What is being asked: Count each line below that has the word "computer" in it, and give only the total.

Data shown:

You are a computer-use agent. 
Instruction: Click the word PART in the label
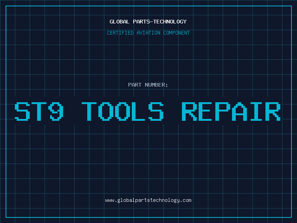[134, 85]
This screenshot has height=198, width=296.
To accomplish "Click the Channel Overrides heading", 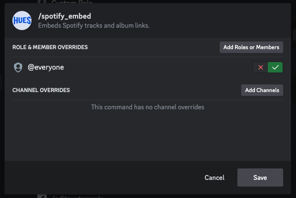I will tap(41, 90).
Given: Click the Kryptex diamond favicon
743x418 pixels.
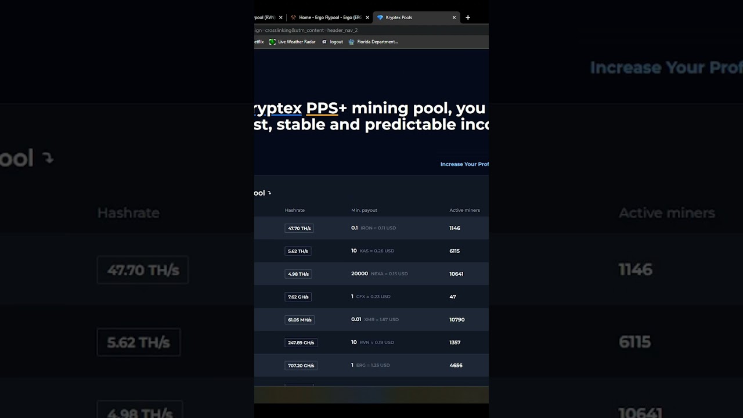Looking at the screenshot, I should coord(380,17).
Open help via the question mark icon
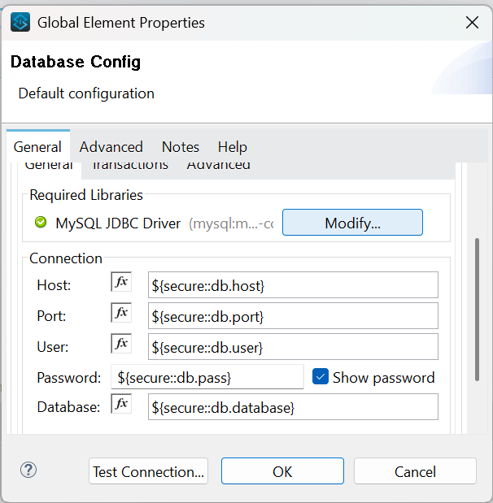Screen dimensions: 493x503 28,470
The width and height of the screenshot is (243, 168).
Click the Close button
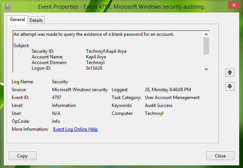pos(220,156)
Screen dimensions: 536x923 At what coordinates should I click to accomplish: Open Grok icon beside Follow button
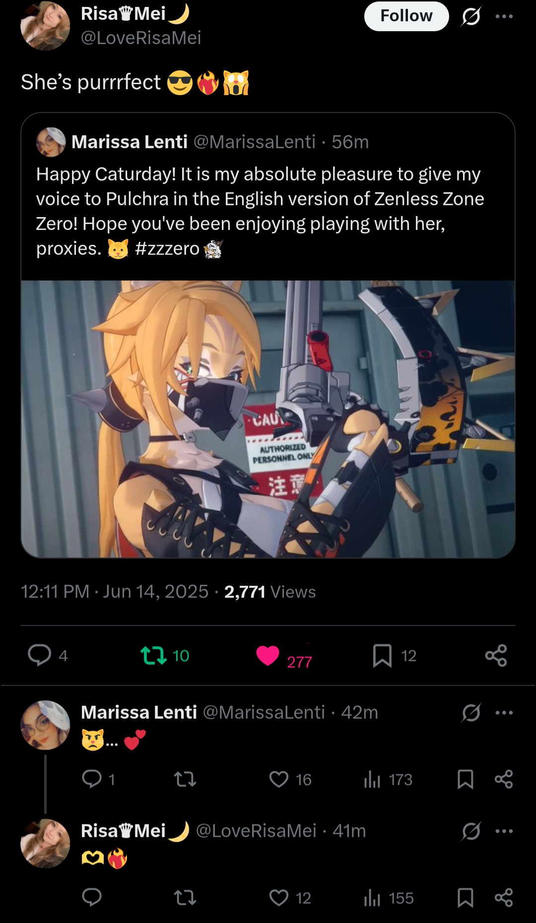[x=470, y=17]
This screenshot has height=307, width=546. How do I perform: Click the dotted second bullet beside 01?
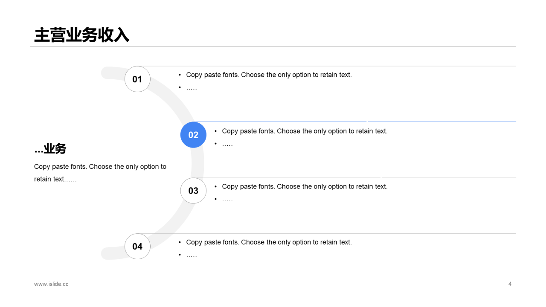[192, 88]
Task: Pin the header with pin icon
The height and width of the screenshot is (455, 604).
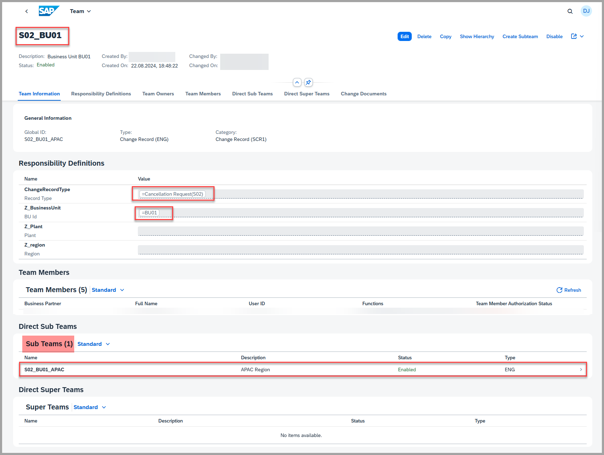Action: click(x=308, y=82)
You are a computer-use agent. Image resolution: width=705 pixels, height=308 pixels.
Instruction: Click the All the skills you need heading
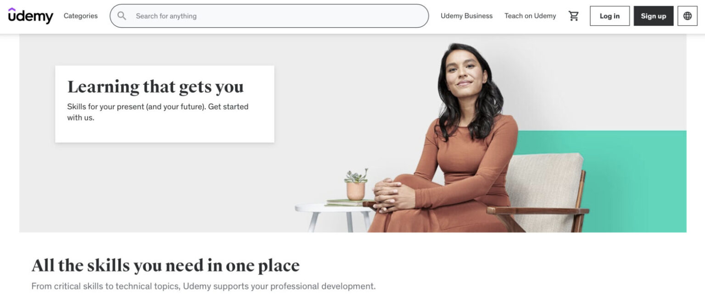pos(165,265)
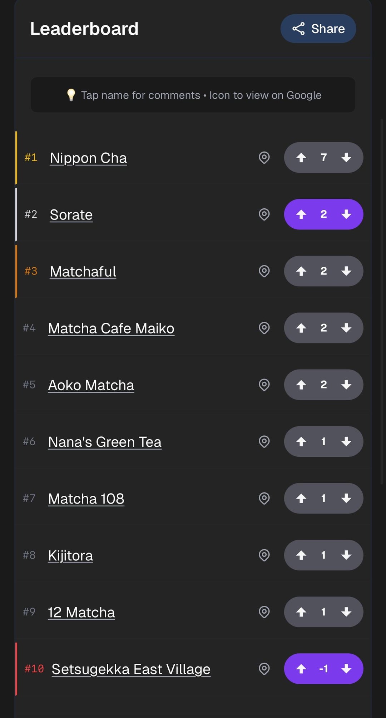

Solution to this exercise: 2